Relatively speaking, my passion for paleontology developed late in life. I first became interested in evolution through Dr. Donald Prothero while a Geology major at Occidental College (Class of 2004). With his encouragement, I started volunteering in the Paleontology Department at the Los Angeles County Museum of Natural History (LA NHM) and conducted undergraduate research with their fossil mammal curator Dr. Xiaoming Wang. For my PhD, I started studying Mesozoic birds at the University of Southern California (Class of 2009) with Drs. David Bottjer (USC) and Luis Chiappe (LA NHM). After graduation, I moved to Beijing, China where I worked with Dr. Zhonghe Zhou at the Institute of Vertebrate Paleontology and Paleoanthropology (IVPP) for nearly 11 years. I started as a postdoc and became their youngest full professor in 2015.

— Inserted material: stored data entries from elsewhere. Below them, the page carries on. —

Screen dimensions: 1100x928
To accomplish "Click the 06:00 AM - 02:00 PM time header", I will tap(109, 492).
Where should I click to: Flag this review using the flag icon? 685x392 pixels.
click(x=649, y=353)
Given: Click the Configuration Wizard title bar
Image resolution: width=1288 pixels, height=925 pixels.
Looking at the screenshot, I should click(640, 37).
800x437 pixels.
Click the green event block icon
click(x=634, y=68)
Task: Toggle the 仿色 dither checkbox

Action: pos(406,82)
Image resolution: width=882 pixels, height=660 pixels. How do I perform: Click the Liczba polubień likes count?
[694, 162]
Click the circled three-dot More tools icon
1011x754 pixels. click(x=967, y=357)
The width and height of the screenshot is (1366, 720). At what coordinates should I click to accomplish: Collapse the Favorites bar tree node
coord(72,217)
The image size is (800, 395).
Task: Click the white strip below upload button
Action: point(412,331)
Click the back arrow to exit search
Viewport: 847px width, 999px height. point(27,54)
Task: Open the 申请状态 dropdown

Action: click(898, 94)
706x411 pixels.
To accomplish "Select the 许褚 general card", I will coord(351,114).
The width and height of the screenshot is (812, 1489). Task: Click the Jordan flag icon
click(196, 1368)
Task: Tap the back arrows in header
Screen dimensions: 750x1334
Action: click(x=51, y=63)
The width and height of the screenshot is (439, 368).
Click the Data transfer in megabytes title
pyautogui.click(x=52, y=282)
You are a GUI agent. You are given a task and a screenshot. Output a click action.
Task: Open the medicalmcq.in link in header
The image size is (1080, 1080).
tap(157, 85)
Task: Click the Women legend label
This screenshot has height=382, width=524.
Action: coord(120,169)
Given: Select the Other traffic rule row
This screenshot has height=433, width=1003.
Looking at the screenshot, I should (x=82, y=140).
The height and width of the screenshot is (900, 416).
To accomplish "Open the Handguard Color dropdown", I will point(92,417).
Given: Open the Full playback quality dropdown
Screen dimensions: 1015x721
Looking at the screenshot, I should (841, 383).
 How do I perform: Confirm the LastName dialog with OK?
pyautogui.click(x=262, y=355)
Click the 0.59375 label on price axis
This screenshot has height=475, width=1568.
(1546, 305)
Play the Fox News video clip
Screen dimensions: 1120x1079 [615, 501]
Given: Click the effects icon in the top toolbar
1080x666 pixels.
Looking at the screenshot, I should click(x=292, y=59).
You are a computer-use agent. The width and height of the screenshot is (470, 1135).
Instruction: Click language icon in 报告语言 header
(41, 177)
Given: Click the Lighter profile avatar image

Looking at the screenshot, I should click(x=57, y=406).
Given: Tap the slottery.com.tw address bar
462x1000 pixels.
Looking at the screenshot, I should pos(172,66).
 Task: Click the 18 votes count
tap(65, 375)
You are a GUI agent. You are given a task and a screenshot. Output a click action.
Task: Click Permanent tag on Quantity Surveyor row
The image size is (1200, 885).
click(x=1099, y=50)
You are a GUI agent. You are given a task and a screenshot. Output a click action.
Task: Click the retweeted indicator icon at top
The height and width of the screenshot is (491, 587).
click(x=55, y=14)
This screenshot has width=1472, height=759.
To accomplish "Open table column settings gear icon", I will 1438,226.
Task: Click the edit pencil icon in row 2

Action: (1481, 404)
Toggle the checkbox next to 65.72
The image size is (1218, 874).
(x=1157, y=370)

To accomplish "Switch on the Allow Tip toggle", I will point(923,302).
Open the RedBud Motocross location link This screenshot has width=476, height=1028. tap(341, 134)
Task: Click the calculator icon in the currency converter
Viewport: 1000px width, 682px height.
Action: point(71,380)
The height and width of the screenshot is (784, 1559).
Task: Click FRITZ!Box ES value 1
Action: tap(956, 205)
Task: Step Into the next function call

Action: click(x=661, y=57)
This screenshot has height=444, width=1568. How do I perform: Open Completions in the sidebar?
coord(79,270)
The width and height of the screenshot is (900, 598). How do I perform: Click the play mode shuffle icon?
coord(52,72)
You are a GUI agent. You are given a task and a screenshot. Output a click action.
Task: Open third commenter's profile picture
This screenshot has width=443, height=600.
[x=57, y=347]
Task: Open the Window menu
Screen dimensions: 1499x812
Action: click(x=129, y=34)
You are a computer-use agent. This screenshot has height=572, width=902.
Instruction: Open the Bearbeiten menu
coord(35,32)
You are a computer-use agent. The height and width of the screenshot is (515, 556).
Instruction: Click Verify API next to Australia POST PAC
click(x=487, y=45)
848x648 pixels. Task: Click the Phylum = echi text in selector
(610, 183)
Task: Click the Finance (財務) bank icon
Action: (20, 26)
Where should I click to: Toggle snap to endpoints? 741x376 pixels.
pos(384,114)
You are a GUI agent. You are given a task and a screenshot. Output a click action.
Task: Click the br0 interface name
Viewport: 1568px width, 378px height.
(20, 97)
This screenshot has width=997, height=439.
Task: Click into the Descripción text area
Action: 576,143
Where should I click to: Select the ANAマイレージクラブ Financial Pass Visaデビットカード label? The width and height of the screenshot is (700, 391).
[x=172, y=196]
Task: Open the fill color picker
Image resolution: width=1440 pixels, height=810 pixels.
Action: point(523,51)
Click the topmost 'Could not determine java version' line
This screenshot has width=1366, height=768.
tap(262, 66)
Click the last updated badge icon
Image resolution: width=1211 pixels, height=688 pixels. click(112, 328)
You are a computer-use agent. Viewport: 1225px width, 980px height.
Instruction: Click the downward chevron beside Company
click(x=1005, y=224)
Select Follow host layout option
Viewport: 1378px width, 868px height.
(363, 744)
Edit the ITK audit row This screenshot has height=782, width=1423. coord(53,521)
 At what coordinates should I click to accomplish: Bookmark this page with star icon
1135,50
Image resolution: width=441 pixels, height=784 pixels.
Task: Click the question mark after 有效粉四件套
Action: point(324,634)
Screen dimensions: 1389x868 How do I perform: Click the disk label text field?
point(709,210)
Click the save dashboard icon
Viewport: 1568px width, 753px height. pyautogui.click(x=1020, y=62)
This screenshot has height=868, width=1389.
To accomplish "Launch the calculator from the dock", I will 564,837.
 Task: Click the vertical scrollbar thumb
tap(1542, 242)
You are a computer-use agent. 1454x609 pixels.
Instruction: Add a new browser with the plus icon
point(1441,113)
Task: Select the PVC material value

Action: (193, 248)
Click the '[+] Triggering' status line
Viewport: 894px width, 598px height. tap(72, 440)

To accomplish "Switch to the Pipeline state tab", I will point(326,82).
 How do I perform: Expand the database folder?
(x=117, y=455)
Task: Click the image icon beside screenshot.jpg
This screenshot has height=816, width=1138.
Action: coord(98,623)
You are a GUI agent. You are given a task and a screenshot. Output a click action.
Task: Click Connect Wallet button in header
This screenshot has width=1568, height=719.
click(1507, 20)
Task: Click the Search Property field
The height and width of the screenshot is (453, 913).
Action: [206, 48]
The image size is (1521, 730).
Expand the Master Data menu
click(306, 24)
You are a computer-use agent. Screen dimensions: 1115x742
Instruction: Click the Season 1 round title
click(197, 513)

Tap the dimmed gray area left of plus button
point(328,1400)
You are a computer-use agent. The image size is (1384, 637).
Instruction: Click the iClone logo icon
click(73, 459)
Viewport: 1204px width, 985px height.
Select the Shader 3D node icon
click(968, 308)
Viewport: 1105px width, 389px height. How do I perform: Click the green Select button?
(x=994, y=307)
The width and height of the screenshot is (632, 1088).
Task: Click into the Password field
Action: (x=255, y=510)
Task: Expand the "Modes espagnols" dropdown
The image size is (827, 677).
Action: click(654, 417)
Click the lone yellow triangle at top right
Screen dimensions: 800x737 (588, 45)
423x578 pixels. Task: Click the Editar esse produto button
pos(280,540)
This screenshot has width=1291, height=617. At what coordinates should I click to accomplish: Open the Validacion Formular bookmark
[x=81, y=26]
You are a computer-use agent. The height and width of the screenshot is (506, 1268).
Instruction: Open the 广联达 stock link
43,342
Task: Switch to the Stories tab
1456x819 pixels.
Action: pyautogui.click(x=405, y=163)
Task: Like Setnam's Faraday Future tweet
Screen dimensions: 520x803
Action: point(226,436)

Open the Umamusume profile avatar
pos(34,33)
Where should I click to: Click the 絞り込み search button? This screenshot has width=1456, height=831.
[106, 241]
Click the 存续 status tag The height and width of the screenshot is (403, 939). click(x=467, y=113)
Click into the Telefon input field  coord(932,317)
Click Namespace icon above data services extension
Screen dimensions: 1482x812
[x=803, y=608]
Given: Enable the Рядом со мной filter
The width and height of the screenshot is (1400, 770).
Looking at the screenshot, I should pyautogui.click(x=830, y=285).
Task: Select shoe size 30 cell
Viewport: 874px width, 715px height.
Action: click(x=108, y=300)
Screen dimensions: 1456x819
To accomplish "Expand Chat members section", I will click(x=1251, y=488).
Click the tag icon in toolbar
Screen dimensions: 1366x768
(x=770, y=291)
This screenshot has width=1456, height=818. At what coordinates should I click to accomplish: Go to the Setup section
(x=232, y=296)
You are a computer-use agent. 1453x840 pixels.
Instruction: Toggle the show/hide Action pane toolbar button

My research explores the evolution of flight in the Dinosauria, the dinosaur-bird transition, and the evolution of modern avian physiology, not through any one aspect but exploring Paraves (the group formed by birds and their closest non-avian dinosaurian relatives) through feather origin and function, aerodynamics, reproduction, respiration, diet, anatomy, systematics, ontogeny, taxonomy, histology, and other topics based on what we find preserved.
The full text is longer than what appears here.